A avareza também está na lista. Apego exagerado ao dinheiro, acumular bens, ganância, ambição desmedida. Há pessoas que se entregam tanto a ela que não vivem, não têm paz. Sacrificam a saúde, prejudicam a família, não são capazes de curtir o justo descanso, o necessário conforto… Só pensam em ajuntar. Morrem frustradas, porque nada levam. Mas deixam brigas e divisões entre os herdeiros. Por outro lado, lutar por melhores condições de vida, estudar, correr atrás, se esforçar pra conseguir uma vida digna, ter sua casa e o que necessita para estar bem, isso é bom e necessário.

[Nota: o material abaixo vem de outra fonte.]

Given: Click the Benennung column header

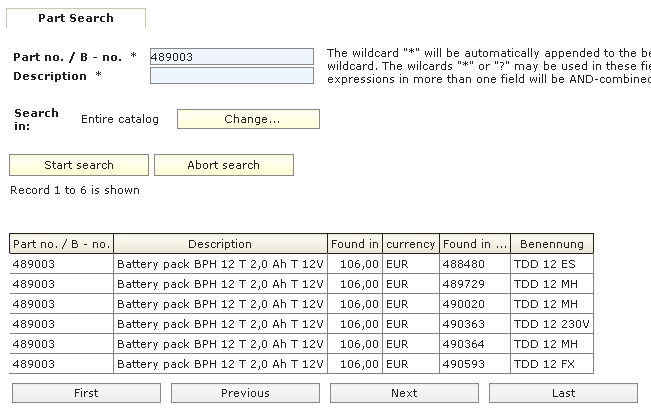Looking at the screenshot, I should 551,244.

A sociedade atual vem abrindo muito espaço para a vaidade. É a preocupação excessiva com o aspecto físico, o desejo de conquistar a admiração dos outros, a ditadura da moda, a busca doentia pela estética, em detrimento da ética. Conta muito mais o ter do que o ser, a imagem ou o virtual do que o real. Quanta gente sacrifica o orçamento, põe em risco a própria saúde ou, até mesmo, a vida, para investir na ‘maquiagem’ (tenta-se maquiar a realidade), na lipoaspiração, nas plásticas desnecessárias, botox e tantas coisas mais. Claro que isso não pode fazer bem. Contudo, a autoestima é fundamental para uma vida saudável. Querer estar bem, bonito(a), vestir-se bem, cuidar da aparência traz inúmeros benefícios. Quando a pessoa está deprimida, desiste de viver, não encontra sentido pra lutar, uma das primeiras reações é deixar de cuidar da saúde e de si mesma.
Podemos ainda falar da luxúria, o exagero com relação aos prazeres carnais, à sensualidade e sexualidade, a lascívia. O desrespeito pelo próprio corpo, o uso egoísta do sexo e do parceiro, pode causar muitos estragos à vida da pessoa. O sexo sem amor, sem sentimento, sem cumplicidade deixa um vazio. Mas a sexualidade é dom de Deus e torna a vida mais prazerosa. A sensualidade é uma arte. O erotismo bem canalizado é benéfico. A sexualidade é um canal privilegiado para levar o ser humano à busca do outro, à relação, a se compreender, a partilhar, a conviver.
Para não me alongar muito, encerro essa reflexão com a preguiça. Está ligada também à apatia, à indiferença, à falta de compromisso. São Paulo fala daqueles que estão “muito ocupados em fazer nada” (2Ts 3,11). Pessoas que não se tocam, não querem trabalhar. Em alguns casos, é mais problema de saúde do que de caráter. Mas há mesmo os preguiçosos. Por outro lado, é muito saudável quando a pessoa sabe relaxar, descansar, curtir a vida, parar para contemplar. O sociólogo italiano Domenico De Masi fala do ‘ócio criativo’. De fato, a tendência atual é que a média de vida vá aumentando (teremos cada vez mais idosos e aposentados), e que a máquina vá aos poucos substituindo o trabalho humano. O resultado é que teremos cada vez mais tempo ocioso. Se a gente não souber lidar com esse tempo, crescerá também, cada vez mais, a depressão, o vazio.
Tudo é sempre uma questão de equilíbrio: remédio em demasia mata. Até amor em excesso sufoca. Veneno na dose certa é remédio. O que é considerado pecado capital, na dose certa, na hora certa, pode proporcionar qualidade de vida.